Jika indikasi tersebut memang benar terjadi, maka akan menjadi batu sandungan terhadap upaya self regulatory organization oleh Bursa Efek Indonesia (BEI), PT Kustodian Sentral Efek Indonesia (KSEI), dan PT Kliring Penjaminan Efek Indonesia (KPEI) untuk mempromosikan pasar modal sebagai wadah investasi yang menguntungkan. Ini tentu menjadi ujian juga terhadap kredibilitas Otoritas Jasa Keuangan (OJK) sebagai wasit pasar modal.

Istilah ‘menggoreng’ saham saat ini menjadi istilah yang cukup populer, setidaknya bagi masyarakat perkotaan. Krisis keuangan skala raksasa yang menimpa PT Asuransi Jiwasraya, yang diduga terkait dengan skandal ‘saham gorengan’, membuat istilah ini makin populer.

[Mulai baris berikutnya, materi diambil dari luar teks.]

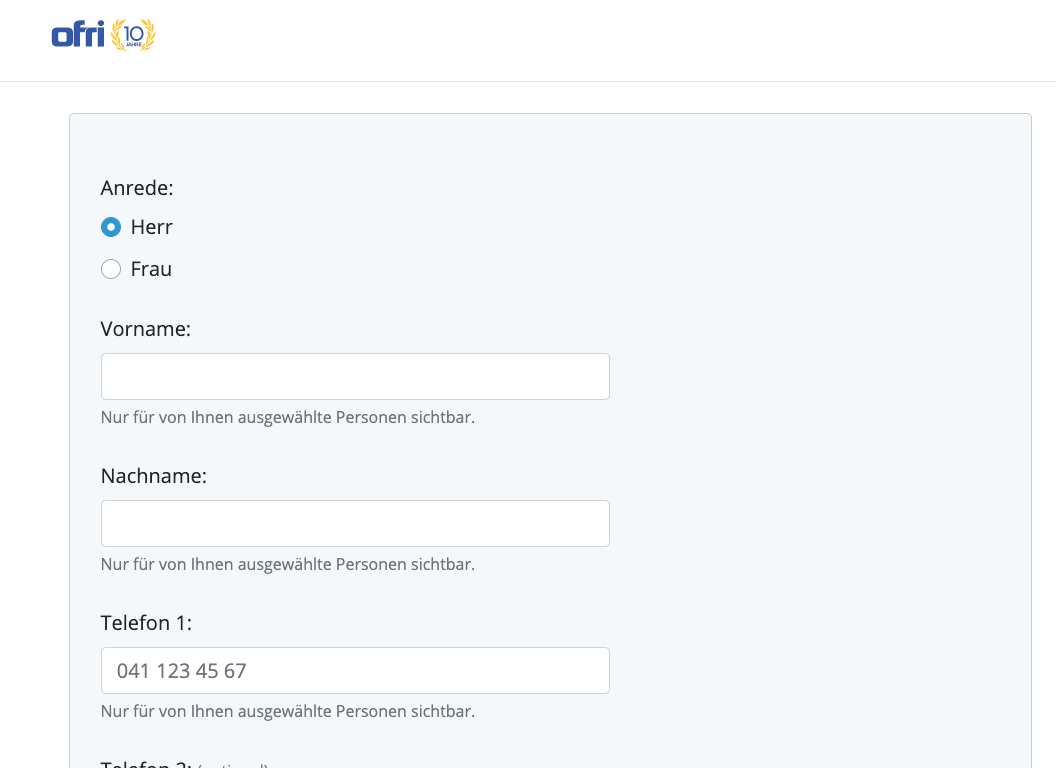1056x768 pixels.
Task: Click the partially visible "Telefon 2" label
Action: coord(146,764)
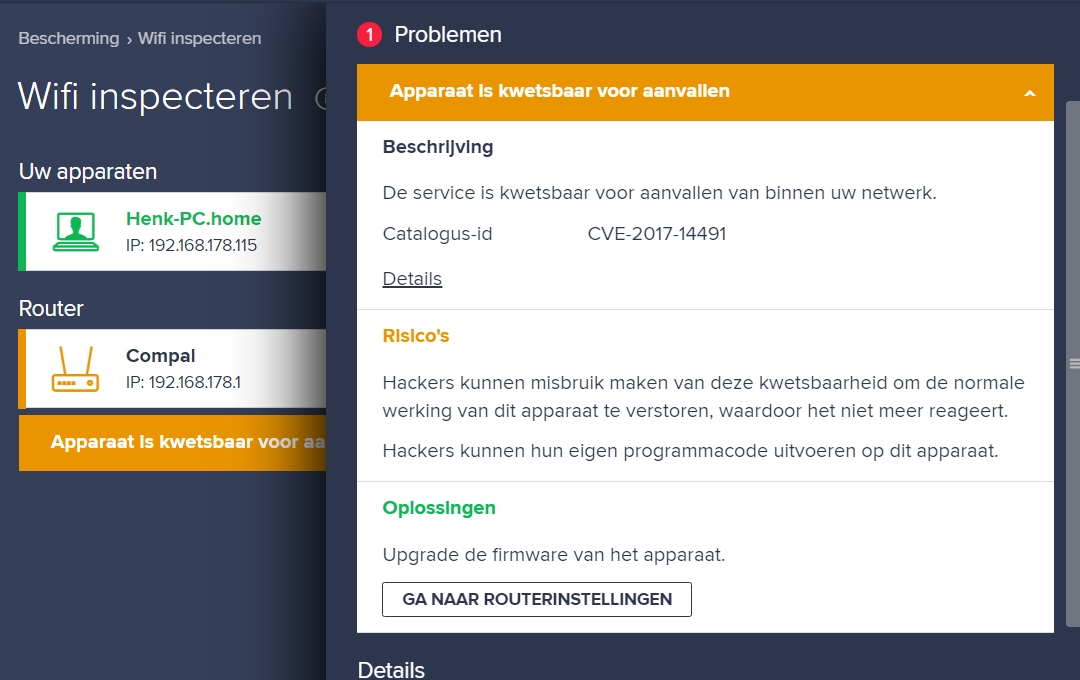
Task: Click the scrollbar grip on the right panel
Action: coord(1074,364)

Menurut Rizal, keberadaan ‘saham gorengan’ memiliki potensi untuk merugikan kepercayaan investor baik dalam negeri maupun investor asing. Oleh sebab itu, seluruh pihak yang berkepentingan perlu untuk menciptakan transaksi yang benar-benar valid. Rizal juga meminta BEI dan OJK meningkatkan penegakan aturan hukum sehingga pihak-pihak yang bermain dalam hal transaksi semu yang menyebabkan saham 'digoreng' bisa diberi sanksi tegas sesuai dengan peraturan yang berlaku.